((

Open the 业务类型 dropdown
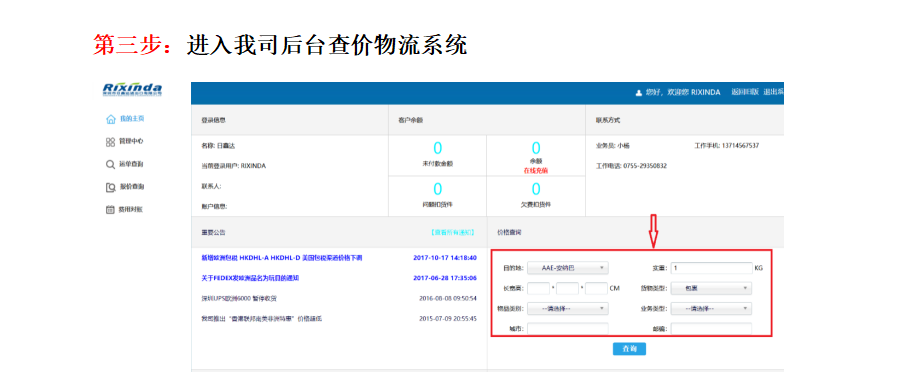This screenshot has height=387, width=923. pyautogui.click(x=711, y=308)
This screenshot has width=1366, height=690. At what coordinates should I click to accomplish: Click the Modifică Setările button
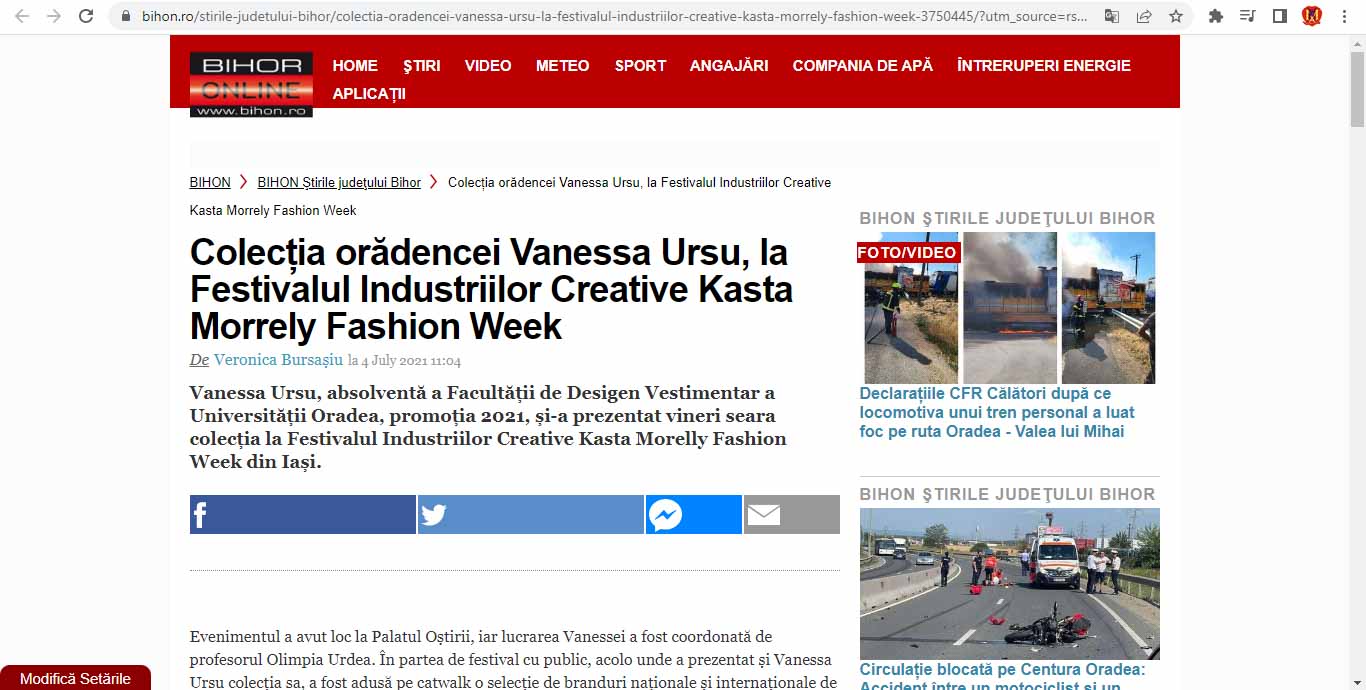(75, 678)
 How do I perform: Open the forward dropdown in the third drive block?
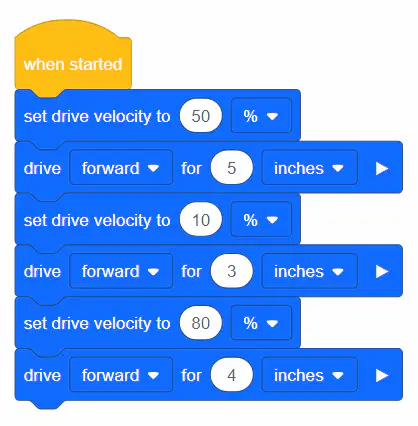click(x=121, y=375)
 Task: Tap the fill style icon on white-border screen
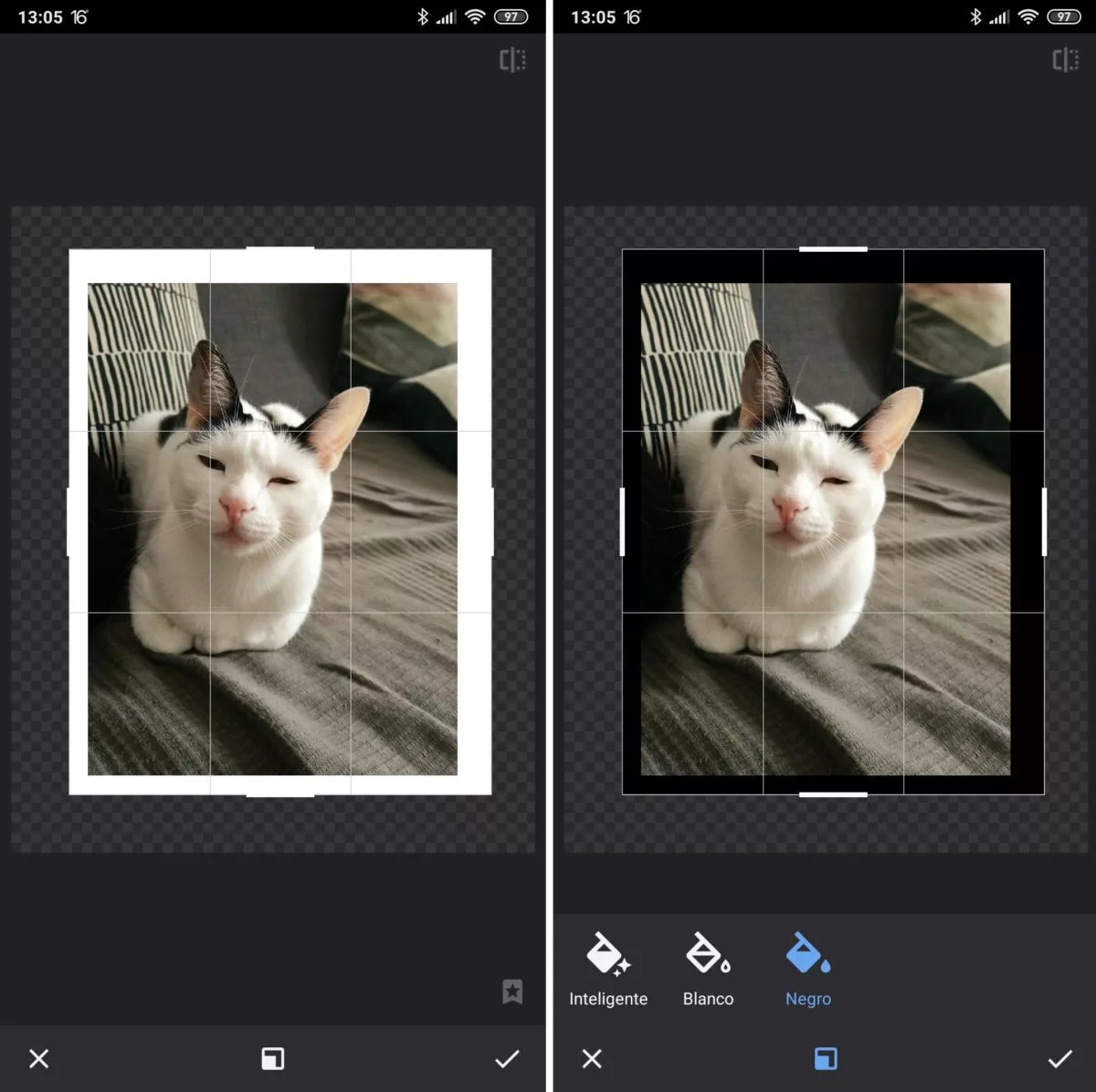click(272, 1058)
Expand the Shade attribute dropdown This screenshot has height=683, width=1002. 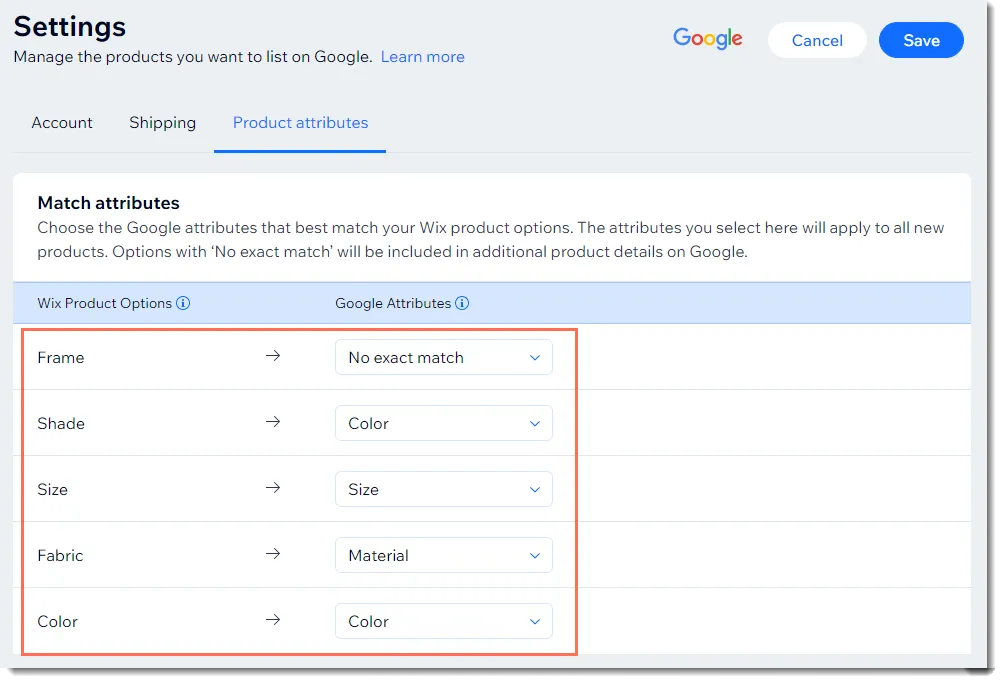pyautogui.click(x=443, y=423)
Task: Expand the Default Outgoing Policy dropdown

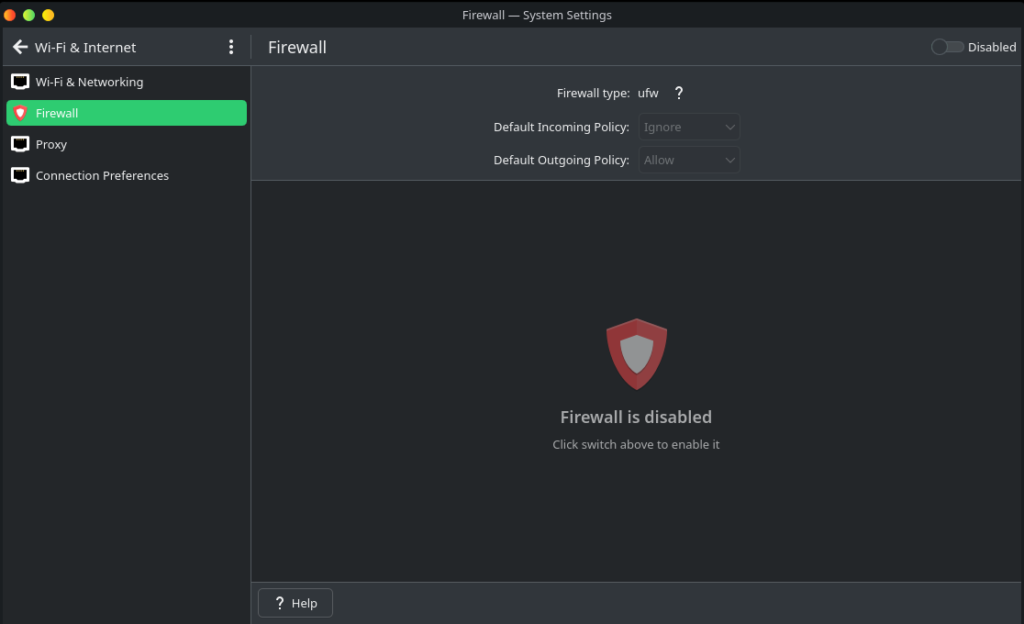Action: click(689, 160)
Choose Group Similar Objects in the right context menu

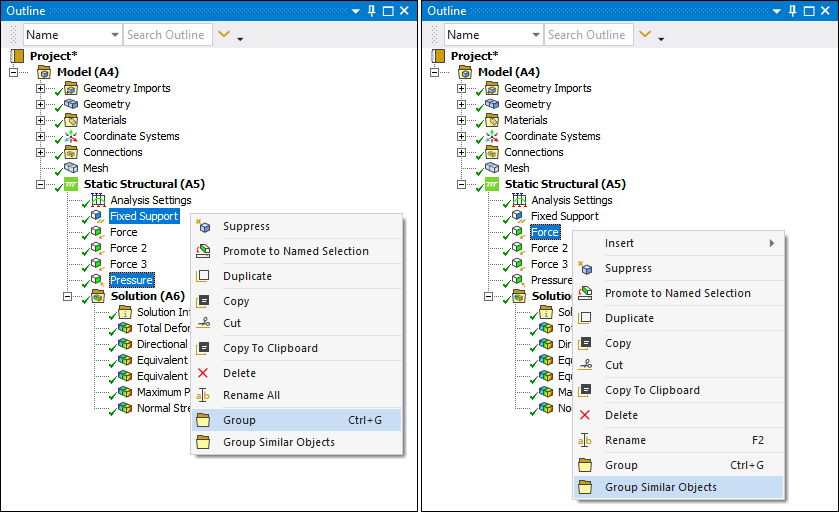pyautogui.click(x=660, y=487)
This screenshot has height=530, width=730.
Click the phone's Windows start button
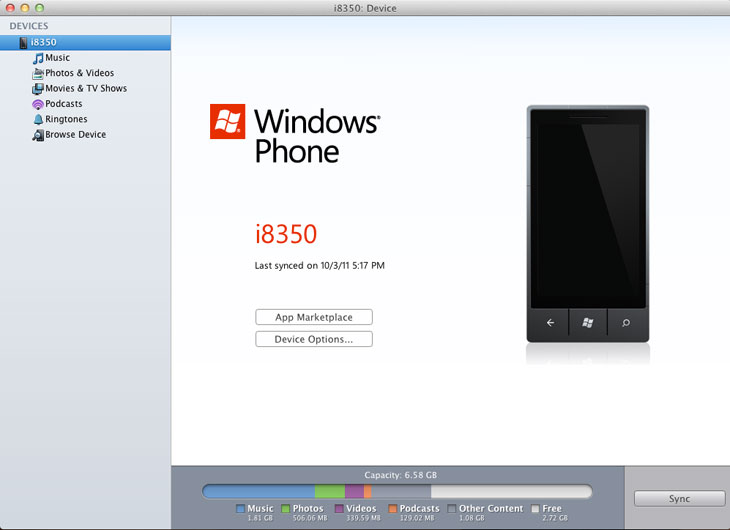(x=588, y=323)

))

▶ _Exercise aim_
The last line of the entries marks the end, and the line with "Choose Group Similar" marks the start. Output exactly those two lines and every line between them, nothing else, with the pictures left out.

▶ _Result for this task_
Choose Group Similar Objects in the right context menu

pyautogui.click(x=660, y=487)
This screenshot has height=530, width=730.
Click the phone's Windows start button
(x=588, y=323)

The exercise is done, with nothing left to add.